So today marks another birtday and yet another chance to practice my cake baking skills. Today was Angie's birthday- she is both a friend and our clinic administrator - so Happy Birthday to her :) Well a little birdie reminded me that today was her birthday and I knew I wanted to make her a cake (and if it failed- buy her a cake ;) ). At first I was a bit unsure of what to make. The first thought was chocolate but I realized, tragically, that not everyone has the same love and appreciation for chocolate like I do :) I wanted to find a more "neutral cake" that everyone could enjoy especially Angie and her two sons. So I searched Pinterest, both my Cake board and just recipes shared but I could not find anything that stood out to me. Luckily I randomly remembered an old co-worker once made caramel pie and remembering that it was a big hit. From there I thought- was there such a thing as caramel cake? Well there is! It was decided...I was going to attempt to make a caramel cake from scratch. It was another amazing and super messy learning experience, but it came out better than the Lemon Cake I made for the hubster so that was progres :)

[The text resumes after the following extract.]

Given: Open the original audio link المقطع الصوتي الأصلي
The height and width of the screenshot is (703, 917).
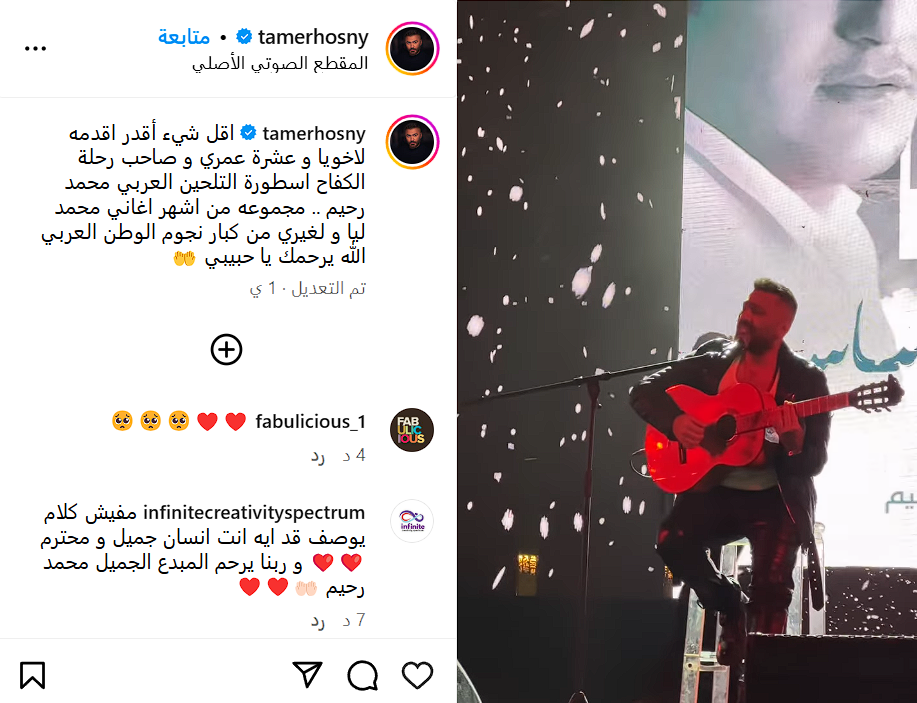Looking at the screenshot, I should [280, 63].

Now on to more important things: baking facts and tidbits! I've mentioned before my curiosity between cake flour and all purpose flour but I ran into another conundrum- what then is self rising flour? Well self-rising flour is all purpose flour with both salt and baking powder incorporated. So if your recipe calls for all self-rising flour and you do not have it- do not fret and do not go the grocery store- simply add the salt and baking powder your self (1/4 tsp. salt per cup and 1.5 tsp baking powder per cup). Another fun tidbit learned: when baking recipes ask for you to cream the butter and sugar- cream the butter first on low speed for 2-3 mintues, if you are patient you will notice it become nice and fluffy. Then add the sugar and cream for 6-8 minutes (8 minutes is desirable)- this mixture will become amazingly light and fluffy and will grow triple in size (you will wonder how did all that come from butter and sugar). This will really help with the lightness that is desired in cake.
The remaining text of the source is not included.